*** Record set Section Begins ***
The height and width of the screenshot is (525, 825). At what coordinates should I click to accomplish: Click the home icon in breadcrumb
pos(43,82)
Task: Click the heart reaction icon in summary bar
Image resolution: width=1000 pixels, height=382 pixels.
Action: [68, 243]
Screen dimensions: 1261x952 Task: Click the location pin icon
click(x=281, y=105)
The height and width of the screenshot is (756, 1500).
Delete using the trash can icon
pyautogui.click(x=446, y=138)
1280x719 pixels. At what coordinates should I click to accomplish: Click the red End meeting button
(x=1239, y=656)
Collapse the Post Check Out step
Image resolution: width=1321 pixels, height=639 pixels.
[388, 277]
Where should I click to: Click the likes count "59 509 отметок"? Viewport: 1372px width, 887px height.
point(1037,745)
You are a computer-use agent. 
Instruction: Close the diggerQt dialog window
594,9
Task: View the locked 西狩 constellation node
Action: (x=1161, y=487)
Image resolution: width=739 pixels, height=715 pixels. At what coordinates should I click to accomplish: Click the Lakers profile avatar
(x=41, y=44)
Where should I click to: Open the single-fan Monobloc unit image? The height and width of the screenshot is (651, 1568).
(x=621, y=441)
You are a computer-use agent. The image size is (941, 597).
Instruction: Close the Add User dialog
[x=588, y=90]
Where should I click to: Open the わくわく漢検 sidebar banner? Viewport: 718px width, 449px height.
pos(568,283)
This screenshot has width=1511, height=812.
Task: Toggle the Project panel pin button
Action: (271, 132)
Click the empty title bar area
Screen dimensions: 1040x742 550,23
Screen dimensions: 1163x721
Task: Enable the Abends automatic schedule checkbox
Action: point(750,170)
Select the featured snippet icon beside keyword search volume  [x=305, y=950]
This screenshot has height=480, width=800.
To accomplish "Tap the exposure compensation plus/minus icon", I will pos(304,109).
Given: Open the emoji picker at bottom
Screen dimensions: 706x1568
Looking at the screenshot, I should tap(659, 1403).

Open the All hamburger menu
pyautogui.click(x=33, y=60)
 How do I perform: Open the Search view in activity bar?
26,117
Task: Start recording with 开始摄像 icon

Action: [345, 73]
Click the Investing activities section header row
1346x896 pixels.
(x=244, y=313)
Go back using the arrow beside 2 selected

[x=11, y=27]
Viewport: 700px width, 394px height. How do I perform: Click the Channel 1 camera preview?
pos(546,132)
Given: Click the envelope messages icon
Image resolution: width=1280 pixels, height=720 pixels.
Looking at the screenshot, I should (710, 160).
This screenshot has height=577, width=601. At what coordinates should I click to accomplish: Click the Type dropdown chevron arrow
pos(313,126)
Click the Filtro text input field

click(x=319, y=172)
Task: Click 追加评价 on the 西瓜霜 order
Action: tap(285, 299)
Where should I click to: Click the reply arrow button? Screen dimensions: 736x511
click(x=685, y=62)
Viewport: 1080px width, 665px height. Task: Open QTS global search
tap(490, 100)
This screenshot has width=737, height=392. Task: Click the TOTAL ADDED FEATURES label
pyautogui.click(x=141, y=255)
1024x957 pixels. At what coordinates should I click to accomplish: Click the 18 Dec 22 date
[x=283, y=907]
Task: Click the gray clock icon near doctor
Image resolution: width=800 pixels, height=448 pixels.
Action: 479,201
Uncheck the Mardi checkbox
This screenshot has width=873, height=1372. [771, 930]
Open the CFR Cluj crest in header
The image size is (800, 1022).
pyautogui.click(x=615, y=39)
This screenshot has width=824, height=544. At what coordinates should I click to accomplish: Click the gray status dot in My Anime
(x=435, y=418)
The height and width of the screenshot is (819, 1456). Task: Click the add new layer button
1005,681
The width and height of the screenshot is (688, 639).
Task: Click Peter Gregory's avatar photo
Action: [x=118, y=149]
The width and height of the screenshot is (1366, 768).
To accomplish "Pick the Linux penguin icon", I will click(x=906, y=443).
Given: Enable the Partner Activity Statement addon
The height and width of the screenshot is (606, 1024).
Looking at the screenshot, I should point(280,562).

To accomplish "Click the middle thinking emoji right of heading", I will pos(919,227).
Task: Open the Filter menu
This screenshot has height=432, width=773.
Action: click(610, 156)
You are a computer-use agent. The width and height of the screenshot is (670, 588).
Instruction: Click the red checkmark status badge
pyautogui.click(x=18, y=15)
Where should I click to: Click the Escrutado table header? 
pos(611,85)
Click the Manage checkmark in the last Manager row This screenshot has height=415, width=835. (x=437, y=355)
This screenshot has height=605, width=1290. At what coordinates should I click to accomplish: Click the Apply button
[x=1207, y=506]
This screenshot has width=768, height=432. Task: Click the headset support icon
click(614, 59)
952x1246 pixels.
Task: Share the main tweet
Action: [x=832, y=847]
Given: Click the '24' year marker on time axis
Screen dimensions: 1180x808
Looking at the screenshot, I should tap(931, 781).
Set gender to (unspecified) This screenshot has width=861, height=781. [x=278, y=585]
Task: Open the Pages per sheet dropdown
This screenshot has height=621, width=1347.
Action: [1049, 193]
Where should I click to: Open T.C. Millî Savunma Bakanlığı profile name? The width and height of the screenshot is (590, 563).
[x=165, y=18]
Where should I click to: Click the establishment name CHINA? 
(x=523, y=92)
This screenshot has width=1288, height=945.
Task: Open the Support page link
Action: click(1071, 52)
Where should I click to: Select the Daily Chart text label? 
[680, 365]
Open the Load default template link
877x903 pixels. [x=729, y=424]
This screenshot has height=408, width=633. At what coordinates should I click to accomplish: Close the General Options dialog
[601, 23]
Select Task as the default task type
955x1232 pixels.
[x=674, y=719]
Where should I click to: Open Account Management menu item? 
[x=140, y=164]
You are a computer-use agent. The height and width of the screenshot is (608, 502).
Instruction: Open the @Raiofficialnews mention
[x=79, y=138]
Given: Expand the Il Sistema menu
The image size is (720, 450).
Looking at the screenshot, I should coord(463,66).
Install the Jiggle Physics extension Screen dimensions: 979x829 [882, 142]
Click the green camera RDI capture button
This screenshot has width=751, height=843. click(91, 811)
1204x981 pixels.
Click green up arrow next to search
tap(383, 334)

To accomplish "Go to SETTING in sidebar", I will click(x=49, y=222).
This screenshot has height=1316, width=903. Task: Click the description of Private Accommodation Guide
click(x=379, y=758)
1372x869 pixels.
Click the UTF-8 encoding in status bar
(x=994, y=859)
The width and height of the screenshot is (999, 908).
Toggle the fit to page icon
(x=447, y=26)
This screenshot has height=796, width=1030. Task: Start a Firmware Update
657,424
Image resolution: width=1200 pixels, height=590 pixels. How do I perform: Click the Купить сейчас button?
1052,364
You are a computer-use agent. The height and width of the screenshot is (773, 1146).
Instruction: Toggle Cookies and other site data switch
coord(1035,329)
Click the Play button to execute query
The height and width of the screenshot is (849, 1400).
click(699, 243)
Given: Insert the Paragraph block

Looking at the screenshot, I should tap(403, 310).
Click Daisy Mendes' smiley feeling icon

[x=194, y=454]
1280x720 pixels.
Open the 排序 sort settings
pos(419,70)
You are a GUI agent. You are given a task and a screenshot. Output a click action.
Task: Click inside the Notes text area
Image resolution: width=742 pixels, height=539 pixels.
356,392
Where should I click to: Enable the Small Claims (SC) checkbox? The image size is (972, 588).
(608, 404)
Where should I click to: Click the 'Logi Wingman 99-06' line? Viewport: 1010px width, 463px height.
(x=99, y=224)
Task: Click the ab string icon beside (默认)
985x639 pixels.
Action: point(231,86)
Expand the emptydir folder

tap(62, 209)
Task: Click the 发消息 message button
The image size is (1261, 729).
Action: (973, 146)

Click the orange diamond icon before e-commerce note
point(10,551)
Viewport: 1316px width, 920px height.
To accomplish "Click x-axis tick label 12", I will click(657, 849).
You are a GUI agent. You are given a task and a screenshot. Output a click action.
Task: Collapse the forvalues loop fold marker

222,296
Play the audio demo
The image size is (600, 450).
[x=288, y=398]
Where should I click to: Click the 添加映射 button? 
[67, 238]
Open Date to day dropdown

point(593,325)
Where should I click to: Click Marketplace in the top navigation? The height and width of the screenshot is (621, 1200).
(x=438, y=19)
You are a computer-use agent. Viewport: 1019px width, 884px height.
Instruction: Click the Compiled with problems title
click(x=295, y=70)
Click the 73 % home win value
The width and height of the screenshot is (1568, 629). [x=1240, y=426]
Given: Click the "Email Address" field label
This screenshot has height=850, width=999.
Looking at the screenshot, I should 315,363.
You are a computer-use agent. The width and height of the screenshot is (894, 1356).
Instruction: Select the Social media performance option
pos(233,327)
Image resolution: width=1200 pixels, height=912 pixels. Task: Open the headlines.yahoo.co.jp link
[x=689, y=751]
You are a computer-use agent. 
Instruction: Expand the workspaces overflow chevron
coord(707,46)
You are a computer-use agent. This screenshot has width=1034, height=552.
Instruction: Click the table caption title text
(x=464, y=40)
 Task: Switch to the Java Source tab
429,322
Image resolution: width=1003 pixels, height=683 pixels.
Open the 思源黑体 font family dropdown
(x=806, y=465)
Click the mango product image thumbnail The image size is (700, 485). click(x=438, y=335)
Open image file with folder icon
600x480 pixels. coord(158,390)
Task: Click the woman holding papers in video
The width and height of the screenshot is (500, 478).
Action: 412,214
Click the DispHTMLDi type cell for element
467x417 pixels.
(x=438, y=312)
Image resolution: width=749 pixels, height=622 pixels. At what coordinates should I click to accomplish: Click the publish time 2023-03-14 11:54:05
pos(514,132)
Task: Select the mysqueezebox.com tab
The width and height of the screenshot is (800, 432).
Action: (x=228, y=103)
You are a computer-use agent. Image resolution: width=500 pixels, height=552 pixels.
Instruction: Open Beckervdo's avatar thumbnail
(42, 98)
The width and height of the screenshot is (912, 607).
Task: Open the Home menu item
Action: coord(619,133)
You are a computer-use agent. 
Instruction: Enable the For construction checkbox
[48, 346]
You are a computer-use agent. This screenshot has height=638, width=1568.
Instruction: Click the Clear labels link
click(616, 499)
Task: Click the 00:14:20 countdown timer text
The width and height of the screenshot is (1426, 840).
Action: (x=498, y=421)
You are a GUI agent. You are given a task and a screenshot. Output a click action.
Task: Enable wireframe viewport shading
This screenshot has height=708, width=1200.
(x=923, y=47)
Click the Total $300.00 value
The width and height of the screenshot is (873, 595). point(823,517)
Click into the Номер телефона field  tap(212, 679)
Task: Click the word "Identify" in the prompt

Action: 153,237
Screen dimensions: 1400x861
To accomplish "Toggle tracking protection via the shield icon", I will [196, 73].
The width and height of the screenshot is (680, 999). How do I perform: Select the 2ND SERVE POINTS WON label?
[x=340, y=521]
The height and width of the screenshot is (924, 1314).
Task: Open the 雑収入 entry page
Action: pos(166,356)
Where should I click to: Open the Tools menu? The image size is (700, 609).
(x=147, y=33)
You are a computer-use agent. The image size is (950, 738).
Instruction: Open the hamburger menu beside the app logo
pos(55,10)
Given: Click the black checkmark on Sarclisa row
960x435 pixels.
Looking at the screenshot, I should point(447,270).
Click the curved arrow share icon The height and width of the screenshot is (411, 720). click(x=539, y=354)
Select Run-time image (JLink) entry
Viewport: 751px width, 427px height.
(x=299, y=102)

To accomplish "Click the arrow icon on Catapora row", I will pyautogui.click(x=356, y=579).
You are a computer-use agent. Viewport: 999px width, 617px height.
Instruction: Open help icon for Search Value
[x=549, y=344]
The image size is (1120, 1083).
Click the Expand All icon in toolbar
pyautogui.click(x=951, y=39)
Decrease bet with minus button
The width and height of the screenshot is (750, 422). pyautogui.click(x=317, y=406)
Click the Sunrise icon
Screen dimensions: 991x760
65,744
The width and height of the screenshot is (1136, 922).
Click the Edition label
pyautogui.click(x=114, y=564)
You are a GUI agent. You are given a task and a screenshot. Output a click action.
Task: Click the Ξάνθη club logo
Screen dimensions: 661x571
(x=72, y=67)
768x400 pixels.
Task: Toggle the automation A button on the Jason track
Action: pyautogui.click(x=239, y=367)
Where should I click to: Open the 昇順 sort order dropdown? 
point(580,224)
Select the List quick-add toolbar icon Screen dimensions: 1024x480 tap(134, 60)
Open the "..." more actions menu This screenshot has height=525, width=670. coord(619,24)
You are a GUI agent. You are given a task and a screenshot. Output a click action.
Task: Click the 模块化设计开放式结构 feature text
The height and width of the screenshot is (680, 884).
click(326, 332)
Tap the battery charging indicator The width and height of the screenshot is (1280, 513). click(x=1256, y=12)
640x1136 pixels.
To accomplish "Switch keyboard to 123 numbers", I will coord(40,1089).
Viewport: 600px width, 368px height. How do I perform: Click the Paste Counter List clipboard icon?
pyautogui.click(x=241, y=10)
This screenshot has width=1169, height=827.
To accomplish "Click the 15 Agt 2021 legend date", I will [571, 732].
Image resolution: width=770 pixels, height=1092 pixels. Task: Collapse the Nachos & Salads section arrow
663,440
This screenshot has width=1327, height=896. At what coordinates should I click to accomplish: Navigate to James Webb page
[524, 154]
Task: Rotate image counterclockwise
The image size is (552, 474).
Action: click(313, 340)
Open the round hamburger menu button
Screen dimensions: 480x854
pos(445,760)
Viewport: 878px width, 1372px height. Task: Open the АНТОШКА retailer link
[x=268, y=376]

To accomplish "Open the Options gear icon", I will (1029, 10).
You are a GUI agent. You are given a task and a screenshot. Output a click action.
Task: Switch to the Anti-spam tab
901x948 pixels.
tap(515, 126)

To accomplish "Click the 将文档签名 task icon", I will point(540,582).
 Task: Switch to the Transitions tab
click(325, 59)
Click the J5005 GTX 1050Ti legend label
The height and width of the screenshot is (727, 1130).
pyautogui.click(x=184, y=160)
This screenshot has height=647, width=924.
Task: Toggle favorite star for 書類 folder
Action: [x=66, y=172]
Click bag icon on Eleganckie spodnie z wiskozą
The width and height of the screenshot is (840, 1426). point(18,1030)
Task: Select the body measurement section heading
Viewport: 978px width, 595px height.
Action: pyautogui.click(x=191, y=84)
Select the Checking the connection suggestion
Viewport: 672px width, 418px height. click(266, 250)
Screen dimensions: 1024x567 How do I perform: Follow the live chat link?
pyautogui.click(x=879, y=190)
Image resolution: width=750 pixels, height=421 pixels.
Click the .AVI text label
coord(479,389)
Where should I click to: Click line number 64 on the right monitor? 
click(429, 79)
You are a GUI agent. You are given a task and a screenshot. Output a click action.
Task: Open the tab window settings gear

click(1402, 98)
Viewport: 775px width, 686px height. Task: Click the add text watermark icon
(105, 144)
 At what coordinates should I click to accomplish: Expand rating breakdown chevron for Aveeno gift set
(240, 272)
*** Record set Section Ends ***
◆ Task description
From the data above, output only the lines between the line containing "Task: Click inside the Notes text area" and the line containing "Task: Click the 发消息 message button", inclusive, exactly as written.

◆ Task answer
Task: Click inside the Notes text area
Image resolution: width=742 pixels, height=539 pixels.
356,392
Where should I click to: Enable the Small Claims (SC) checkbox? The image size is (972, 588).
(608, 404)
Where should I click to: Click the 'Logi Wingman 99-06' line? Viewport: 1010px width, 463px height.
(x=99, y=224)
Task: Click the ab string icon beside (默认)
985x639 pixels.
Action: point(231,86)
Expand the emptydir folder

tap(62, 209)
Task: Click the 发消息 message button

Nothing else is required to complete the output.